WHAT IS BEING ASKED: From the lines below, pick out each one that contains the word "resolution" and copy it.

════════

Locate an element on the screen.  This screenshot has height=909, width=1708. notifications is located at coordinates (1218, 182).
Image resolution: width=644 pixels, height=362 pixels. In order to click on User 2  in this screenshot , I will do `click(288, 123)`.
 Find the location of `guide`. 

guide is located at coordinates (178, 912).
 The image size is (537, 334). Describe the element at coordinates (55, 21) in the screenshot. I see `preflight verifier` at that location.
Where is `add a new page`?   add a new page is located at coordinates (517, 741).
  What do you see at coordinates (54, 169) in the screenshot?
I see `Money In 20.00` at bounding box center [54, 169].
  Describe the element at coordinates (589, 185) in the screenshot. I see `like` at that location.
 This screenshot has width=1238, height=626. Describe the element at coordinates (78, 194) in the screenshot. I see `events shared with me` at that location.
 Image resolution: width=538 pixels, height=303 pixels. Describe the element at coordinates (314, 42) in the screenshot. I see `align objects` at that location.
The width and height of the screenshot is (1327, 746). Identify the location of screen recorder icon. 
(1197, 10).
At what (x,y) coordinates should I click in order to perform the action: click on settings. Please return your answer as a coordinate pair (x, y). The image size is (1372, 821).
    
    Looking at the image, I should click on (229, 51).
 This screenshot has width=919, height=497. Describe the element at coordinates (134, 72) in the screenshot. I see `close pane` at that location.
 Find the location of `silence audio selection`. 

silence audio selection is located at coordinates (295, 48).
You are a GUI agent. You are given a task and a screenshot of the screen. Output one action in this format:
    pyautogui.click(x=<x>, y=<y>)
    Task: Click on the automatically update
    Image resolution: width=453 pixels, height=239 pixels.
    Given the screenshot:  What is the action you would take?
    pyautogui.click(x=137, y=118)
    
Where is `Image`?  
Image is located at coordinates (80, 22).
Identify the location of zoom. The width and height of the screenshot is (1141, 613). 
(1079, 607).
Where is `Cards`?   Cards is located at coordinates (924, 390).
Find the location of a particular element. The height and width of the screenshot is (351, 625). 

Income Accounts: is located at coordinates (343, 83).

════════

RESPONSE:
Image resolution: width=644 pixels, height=362 pixels. In order to click on User 2  in this screenshot , I will do `click(288, 123)`.
 Image resolution: width=538 pixels, height=303 pixels. Describe the element at coordinates (314, 42) in the screenshot. I see `align objects` at that location.
    Image resolution: width=453 pixels, height=239 pixels.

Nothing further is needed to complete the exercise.